Australian Regulator Proposes Changes to Licensing of Foreign Financial Services Providers
The Situation: Many foreign financial services providers ("FFSPs") currently rely on one of two types of relief from broadly defined provisions of the Corporations Act 2001 that would otherwise require them to obtain and hold an Australian Financial Services Licence ("AFSL"). AFSL holders are subject to Australian financial services laws and regulation by the Australian Securities and Investments Commission ("ASIC").
The Development: ASIC recently released Consultation Paper 301. In it, ASIC seeks feedback on its proposals to repeal the two forms of relief, with a 12-month transition period, and to create a modified AFSL for FFSPs ("foreign AFSL").
Looking Ahead: Feedback on the Consultation Paper is due on 31 July 2018. Under the current timetable, the two existing forms of relief will be repealed on 30 September 2019, with a proposed 12-month transition period to 30 September 2020. Under the current proposed regime, FFSPs would then need to apply for a foreign AFSL, a regular AFSL or individual relief from ASIC, unless exempt.
The Australian Corporations Act 2001 requires a person who carries on a financial services business in Australia to hold an AFSL, unless exempt.
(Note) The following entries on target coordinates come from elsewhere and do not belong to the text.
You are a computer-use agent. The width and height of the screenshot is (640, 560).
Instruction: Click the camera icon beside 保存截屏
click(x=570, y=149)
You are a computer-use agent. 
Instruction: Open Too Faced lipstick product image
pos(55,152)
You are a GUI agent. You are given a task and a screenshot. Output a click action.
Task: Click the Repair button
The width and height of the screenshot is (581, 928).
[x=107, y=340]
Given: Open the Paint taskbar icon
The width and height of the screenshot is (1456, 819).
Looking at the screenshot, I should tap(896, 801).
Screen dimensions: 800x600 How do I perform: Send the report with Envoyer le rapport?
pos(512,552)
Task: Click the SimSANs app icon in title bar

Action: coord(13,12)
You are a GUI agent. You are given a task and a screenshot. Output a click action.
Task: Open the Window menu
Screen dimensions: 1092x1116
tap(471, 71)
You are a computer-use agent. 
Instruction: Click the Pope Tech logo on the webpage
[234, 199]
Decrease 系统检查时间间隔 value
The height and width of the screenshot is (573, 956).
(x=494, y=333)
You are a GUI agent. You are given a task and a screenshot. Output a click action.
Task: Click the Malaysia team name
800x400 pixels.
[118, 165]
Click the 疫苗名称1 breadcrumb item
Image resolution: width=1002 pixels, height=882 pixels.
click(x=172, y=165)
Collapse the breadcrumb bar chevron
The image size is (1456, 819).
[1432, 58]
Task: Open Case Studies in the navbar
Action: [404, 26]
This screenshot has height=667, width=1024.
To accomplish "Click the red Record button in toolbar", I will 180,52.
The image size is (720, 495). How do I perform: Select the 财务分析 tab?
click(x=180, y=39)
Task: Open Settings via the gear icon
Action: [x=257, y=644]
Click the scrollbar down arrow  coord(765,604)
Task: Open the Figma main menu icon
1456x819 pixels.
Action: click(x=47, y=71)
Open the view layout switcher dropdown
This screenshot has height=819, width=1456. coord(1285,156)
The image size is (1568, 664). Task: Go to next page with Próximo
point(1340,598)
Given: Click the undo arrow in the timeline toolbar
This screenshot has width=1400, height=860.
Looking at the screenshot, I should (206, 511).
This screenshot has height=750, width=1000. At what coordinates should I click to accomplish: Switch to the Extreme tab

A financial services business is taken to be carried out in Australia by a person not present in Australia if there is conduct that is "intended to induce people [in Australia] to use the financial services the person provides" or "is likely to have that effect". Once issued, holders of an AFSL must comply with Australian financial services laws, including minimum standards of service and adequacy of resources, and are subject to notification obligations to, and surveillance by, ASIC.
While there are many exemptions built into the Corporations Act 2001, their narrow scope has led to many FFSPs, which might otherwise be captured by the broad "inducement" test, relying on two types of relief:
- "sufficient equivalence relief", under which an FFSP that is subject to "sufficiently equivalent" overseas regulatory regime (i.e. subject to regulation by identified foreign financial services regulators) may enter into an arrangement with ASIC exempting it from the requirement to hold an AFSL subject to certain conditions, including submission to the jurisdiction of Australian courts; and
- "limited connection relief", under which an FFSP is not required to hold an AFSL if the only reason it would otherwise be required is because of the "inducement" provision, and it provides its services only to "wholesale clients" in Australia.
Proposed Reforms and Issues
In its Consultation Paper, ASIC proposes to end these forms of relief. The Paper gives ASIC's reasons for this as being:
- perceived regulatory gaps for FFSPs, which are effectively operating in Australia without ASIC's oversight (and not regulated in that respect by their home regulators); and
- regulatory practice in other jurisdictions.
In its place, ASIC proposes to introduce a foreign AFSL. In its proposed form, an FFSP would need to apply for a foreign AFSL in a manner similar to a regular AFSL and nominate a local agent for service of documents. The holder of a foreign AFSL would also be subject to many of the same obligations as the holder of a regular AFSL, including complying with Australian financial services laws and having adequate systems for managing risk and conflicts of interest. However, they would not be subject to certain other obligations to which the holder of a regular AFSL would be subject, primarily regarding adequacy of resources and competence.
However, not all FFSPs would be entitled to apply for a foreign AFSL. During the transition period, ASIC proposes to conduct a review of jurisdictions not currently on its list for the "sufficient equivalence relief". Any FFSPs from jurisdictions not on this expanded list would be required to obtain a regular AFSL, unless some other exemption applies to them. However, ASIC also maintains that it will continue to issue individual relief on a case-by-case basis, impliedly on a similar basis to the "limited connection relief".
There are some obvious issues with the proposed reforms. For example, the "regulatory gap" may be overstated, given overseas regimes may not employ an "inducement" test (an issue that is acknowledged by ASIC, but not substantively addressed, in the Paper itself). Further, the scale of the regulatory burden being taken on by ASIC is possibly very large. ASIC by its own account does not know how many FFSPs currently rely on the "limited connection relief", and it proposes to undertake an assessment of every regulatory regime from which a foreign AFSL applicant is based, except for those jurisdictions which already qualify for the "sufficient equivalence relief".
Two Key Takeaways
- FFSPs with any exposure to Australian clients should review Consultation Paper 301 and consider whether they wish to make a submission. Submissions are due 31 July 2018.
- FFSPs should also consider if any exemptions from holding an AFSL apply to them and if not approaching ASIC for individual relief, if the two forms of broader relief are repealed on 30 September 2019 (with a 12-month transition period to follow).